The Big Idea

Every great film begins with a big idea. Indian Jones and the Temple of Doom is about an adventure loving archeologist that chases after the greatest historical finds in the world, fighting off evil doers along the way. Harry Potter is about a young adolescent growing up in a fantasy world of wizards and magic while on an epic journey to discover the truth about himself and fulfill his destiny as an extraordinary wizard with perfectly ordinary ambitions and human desires. Saving Private Ryan is about an English teacher on a mission to save another soldier and survive World War II so he can return home to his wife and family. The film explores the horror of war and the inability to escape the outcome that helps wake up the audience not only to the horrors of war, but to the compelling humanity revealed on the battlefield. These movies, indeed, all movies, share one thing in common. They all have a big idea that defines what they are about, one that captures our imaginations and pulls us into their world. They move us, the make us feel something powerful, and they reveal the truth about what it means to be a human being, living in a world that can be both kind and frightening. Great movies lift us up and make us feel good or terrify us and leave us feeling excited to have escaped back into our own lives, and sometimes, they reveal truths about life that make us better people for having seen what we might otherwise ignore.

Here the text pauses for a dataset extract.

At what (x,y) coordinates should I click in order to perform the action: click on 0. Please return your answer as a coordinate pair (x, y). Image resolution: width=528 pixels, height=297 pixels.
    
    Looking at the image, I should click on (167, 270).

There is no single formula for writing a good story but here is another secret about storytelling that you probably haven’t thought about. You have already been doing it all your life. Anytime you stop in a hallway and share an experience with your friends, or tell someone about something you did, you are practicing the art of storytelling. You have been a student of it all your life. While you are sitting in class, taking your second algebra course, or in a company workshop, learning about compliance protocols, you may be learning something brand new, but when it comes to filmmaking, you have been studying it since you were old enough to watch your first Disney movie. Think about what this means. For your entire life, you have been watching the masters of filmmaking practice their art, right before your eyes.